# GOAL OF THE EXERCISE
Reproduce the records from the first line through the line with "click(x=10, y=548)", both included, character for character.

* BEGIN RECORDS FOR THE EXERCISE *

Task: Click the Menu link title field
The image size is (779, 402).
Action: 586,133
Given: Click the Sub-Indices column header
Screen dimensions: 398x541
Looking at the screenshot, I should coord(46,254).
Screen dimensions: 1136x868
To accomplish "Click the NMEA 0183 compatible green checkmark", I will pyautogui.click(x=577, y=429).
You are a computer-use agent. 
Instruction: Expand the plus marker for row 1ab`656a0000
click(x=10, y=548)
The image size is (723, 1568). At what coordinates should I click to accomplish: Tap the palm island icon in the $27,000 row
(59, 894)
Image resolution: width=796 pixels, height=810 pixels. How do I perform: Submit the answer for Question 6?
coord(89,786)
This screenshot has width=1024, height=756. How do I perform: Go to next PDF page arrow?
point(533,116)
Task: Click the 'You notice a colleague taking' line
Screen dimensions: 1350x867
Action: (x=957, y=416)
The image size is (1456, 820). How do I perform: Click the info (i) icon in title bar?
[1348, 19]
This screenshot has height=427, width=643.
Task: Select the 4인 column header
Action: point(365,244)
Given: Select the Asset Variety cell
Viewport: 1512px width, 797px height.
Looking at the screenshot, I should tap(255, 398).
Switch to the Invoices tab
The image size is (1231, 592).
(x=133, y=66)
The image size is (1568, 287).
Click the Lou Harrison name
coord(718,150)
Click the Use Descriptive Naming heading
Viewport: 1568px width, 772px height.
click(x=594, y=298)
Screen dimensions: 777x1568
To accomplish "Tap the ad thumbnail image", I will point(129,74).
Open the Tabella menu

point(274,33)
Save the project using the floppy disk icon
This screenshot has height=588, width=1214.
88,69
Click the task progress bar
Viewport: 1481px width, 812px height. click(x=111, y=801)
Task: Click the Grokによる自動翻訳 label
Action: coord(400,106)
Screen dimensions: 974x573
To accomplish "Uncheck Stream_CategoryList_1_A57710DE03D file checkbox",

* END RECORDS FOR THE EXERCISE *

# REPLY TO THE TASK
Task: Click the Menu link title field
The image size is (779, 402).
Action: 586,133
Given: Click the Sub-Indices column header
Screen dimensions: 398x541
Looking at the screenshot, I should coord(46,254).
Screen dimensions: 1136x868
To accomplish "Click the NMEA 0183 compatible green checkmark", I will pyautogui.click(x=577, y=429).
You are a computer-use agent. 
Instruction: Expand the plus marker for row 1ab`656a0000
click(x=10, y=548)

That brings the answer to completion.